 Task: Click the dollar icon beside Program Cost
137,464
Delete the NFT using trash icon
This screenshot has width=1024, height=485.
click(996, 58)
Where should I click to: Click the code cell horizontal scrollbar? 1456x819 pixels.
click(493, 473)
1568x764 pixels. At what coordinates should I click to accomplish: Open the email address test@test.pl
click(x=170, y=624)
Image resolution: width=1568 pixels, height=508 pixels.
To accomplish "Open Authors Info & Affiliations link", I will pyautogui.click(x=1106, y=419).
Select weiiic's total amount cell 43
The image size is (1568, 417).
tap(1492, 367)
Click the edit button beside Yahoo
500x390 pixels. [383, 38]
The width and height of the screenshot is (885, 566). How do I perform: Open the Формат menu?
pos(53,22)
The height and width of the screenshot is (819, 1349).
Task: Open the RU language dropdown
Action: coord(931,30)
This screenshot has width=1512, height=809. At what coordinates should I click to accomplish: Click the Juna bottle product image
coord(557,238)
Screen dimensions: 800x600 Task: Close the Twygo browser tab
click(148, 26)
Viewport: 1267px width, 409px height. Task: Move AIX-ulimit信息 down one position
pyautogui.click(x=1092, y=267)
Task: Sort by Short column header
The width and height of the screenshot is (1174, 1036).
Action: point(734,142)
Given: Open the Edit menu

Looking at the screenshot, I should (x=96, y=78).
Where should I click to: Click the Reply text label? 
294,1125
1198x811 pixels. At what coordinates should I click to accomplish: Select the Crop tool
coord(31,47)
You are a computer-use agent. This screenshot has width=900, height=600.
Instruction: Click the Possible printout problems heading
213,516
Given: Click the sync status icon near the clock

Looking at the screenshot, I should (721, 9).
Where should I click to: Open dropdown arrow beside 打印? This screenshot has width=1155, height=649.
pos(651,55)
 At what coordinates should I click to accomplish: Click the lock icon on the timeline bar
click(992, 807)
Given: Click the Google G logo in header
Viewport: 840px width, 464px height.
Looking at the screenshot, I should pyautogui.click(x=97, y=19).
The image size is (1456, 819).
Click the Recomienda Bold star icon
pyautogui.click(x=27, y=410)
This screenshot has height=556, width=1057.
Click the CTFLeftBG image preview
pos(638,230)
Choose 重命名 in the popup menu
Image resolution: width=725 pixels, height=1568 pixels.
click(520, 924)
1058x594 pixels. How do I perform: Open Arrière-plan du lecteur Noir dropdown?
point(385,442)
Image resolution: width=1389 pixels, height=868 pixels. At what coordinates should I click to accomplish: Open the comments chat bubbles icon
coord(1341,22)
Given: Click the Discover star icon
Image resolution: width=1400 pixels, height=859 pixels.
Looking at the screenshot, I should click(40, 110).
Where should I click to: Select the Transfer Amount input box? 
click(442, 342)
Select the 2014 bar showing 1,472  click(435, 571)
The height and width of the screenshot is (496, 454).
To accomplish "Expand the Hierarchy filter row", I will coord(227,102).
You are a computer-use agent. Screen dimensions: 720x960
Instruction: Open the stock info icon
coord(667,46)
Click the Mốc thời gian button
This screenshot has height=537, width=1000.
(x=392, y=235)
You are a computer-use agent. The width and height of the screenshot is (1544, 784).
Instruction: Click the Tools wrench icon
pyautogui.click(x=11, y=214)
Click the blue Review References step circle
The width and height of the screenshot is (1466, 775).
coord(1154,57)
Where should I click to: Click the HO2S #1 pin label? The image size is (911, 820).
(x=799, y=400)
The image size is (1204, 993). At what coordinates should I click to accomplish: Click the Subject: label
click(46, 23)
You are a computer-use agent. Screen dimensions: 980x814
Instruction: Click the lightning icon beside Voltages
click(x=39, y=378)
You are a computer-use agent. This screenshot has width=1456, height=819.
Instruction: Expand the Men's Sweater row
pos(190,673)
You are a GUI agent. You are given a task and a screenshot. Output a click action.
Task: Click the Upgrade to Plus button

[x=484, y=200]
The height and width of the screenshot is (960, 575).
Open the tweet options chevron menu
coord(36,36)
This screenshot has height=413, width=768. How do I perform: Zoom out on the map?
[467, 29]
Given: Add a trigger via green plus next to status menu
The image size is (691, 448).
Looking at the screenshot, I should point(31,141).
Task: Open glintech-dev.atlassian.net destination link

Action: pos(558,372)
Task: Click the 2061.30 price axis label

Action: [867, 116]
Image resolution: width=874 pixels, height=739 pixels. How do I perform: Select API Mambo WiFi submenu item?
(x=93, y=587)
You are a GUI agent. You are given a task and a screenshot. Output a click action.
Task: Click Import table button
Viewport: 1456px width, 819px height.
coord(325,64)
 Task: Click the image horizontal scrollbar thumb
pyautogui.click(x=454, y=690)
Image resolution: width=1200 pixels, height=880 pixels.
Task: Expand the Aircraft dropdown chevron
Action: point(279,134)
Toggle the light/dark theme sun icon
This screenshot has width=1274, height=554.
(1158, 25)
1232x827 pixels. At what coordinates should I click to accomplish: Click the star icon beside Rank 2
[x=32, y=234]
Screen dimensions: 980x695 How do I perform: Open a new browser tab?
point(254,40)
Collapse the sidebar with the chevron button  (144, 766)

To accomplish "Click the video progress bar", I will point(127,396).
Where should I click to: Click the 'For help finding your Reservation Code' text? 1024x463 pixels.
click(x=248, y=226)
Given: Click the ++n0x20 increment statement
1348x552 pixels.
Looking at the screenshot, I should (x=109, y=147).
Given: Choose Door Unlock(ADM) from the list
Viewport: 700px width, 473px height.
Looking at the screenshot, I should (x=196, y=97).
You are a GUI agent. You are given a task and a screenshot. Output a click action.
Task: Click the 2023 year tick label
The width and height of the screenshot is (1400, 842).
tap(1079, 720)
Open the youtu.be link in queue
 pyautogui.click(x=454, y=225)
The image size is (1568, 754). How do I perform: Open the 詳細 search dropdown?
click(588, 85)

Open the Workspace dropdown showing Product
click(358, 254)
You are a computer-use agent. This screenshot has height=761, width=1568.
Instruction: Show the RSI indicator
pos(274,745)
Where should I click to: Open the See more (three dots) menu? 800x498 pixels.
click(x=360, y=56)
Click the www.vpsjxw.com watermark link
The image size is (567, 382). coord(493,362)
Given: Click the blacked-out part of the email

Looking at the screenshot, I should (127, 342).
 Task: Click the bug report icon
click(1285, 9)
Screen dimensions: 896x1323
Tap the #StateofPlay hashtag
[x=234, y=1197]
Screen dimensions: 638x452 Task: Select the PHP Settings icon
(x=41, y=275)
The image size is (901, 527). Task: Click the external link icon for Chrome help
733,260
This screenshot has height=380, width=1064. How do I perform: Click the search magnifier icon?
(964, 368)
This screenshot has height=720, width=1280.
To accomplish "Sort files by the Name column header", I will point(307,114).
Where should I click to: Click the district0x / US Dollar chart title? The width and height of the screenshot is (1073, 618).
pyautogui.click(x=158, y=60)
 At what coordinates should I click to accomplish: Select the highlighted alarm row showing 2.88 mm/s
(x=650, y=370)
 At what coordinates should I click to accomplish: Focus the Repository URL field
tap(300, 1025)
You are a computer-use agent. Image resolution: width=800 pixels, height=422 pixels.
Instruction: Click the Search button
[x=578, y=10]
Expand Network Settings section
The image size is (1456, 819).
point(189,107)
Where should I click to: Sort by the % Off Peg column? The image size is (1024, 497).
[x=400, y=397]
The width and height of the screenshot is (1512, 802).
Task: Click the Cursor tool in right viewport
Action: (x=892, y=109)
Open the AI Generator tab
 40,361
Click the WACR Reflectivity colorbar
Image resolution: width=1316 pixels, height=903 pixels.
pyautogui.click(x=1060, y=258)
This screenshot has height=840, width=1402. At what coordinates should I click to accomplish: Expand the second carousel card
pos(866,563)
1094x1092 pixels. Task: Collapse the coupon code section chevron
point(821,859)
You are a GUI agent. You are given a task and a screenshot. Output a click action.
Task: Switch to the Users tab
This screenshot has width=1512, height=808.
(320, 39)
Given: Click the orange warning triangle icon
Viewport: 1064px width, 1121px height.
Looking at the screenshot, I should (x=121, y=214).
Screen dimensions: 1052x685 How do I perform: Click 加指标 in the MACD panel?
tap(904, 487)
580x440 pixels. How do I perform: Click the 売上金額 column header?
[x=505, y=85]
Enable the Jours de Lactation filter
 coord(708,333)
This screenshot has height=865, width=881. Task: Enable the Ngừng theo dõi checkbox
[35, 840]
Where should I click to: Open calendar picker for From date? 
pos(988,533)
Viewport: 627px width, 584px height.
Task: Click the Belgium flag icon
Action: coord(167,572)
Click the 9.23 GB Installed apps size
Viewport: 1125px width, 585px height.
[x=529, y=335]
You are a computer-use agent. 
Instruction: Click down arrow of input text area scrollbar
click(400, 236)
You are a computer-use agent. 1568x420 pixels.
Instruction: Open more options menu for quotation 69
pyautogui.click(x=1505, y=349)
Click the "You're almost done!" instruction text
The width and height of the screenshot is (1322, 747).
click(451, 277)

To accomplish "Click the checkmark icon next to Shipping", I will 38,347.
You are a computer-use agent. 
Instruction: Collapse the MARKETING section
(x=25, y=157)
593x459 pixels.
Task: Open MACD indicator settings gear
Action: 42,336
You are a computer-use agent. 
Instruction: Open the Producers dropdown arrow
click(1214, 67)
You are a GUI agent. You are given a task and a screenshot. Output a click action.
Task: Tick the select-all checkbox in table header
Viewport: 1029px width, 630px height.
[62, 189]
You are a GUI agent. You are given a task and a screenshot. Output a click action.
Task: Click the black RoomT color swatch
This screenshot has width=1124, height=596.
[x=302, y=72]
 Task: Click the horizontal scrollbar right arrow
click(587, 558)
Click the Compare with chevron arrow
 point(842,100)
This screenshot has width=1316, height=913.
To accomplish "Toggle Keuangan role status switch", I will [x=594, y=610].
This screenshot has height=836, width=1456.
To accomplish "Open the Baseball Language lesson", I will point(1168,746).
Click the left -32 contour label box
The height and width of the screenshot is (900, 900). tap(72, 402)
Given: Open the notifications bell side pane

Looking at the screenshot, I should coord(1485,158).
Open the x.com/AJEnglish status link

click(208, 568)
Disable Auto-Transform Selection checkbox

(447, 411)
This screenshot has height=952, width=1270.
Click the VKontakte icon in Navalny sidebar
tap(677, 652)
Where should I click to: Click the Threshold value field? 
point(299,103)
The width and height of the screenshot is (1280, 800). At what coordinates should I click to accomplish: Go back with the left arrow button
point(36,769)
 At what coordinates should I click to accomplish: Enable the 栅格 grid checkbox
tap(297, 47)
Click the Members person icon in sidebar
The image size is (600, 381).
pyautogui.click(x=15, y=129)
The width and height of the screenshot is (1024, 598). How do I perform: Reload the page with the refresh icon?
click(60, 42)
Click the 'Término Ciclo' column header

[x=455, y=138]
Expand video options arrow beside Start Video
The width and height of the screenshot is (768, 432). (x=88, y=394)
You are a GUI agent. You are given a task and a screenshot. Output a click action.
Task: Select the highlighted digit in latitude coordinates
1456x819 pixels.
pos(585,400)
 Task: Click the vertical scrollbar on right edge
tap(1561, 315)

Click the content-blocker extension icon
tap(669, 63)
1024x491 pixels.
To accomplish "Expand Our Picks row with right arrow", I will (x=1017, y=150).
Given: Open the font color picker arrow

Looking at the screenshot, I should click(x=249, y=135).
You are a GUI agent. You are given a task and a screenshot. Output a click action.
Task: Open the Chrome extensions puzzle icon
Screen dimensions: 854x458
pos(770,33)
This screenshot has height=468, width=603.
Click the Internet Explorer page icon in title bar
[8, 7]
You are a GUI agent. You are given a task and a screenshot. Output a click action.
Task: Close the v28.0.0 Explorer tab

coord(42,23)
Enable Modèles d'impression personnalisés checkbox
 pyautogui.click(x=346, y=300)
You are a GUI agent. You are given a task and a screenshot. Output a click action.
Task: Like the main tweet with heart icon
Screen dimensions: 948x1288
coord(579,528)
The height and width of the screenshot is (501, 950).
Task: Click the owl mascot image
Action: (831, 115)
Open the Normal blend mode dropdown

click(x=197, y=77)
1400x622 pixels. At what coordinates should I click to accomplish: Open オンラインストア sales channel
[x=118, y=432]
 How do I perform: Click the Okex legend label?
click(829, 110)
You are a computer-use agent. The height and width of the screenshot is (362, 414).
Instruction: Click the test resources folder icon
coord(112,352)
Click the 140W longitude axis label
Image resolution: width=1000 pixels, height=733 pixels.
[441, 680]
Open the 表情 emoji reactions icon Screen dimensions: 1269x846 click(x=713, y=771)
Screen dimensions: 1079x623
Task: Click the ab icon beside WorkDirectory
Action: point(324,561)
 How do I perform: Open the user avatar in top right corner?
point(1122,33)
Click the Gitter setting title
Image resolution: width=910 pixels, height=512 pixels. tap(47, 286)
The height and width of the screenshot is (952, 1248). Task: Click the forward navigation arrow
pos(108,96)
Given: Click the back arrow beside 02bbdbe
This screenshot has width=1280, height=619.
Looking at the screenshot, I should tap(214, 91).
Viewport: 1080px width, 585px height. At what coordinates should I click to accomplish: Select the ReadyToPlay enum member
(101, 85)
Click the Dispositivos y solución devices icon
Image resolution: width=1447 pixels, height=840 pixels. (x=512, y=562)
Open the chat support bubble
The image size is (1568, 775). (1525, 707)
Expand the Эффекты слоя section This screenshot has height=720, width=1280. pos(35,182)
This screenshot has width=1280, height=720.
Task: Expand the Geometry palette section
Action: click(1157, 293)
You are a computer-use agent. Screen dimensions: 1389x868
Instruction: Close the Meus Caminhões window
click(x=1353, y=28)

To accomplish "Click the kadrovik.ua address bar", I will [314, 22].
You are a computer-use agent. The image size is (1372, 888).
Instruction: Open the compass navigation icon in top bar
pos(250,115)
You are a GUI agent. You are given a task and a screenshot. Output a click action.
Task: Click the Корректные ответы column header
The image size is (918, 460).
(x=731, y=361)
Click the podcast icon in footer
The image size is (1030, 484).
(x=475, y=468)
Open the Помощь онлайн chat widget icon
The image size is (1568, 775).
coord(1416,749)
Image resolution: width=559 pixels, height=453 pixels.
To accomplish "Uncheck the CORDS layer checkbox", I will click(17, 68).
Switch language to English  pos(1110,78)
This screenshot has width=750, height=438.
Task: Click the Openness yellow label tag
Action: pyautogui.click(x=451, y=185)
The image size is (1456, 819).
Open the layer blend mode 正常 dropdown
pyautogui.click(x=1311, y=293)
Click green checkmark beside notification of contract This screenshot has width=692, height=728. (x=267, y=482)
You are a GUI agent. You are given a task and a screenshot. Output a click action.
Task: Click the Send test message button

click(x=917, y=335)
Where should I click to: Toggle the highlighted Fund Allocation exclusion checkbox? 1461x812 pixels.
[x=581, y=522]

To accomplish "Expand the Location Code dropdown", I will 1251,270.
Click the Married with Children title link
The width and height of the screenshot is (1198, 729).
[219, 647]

_EXERCISE GOAL_
Rename "calendar picker" to "date selector" in the stretch of lines from the one containing "Where should I click to: Open calendar" through the one containing "click(400, 236)". Give back only those lines, with nothing else changed.

_PROBLEM SOLUTION_
Where should I click to: Open date selector for From date? 
pos(988,533)
Viewport: 627px width, 584px height.
Task: Click the Belgium flag icon
Action: coord(167,572)
Click the 9.23 GB Installed apps size
Viewport: 1125px width, 585px height.
[x=529, y=335]
You are a computer-use agent. 
Instruction: Click down arrow of input text area scrollbar
click(400, 236)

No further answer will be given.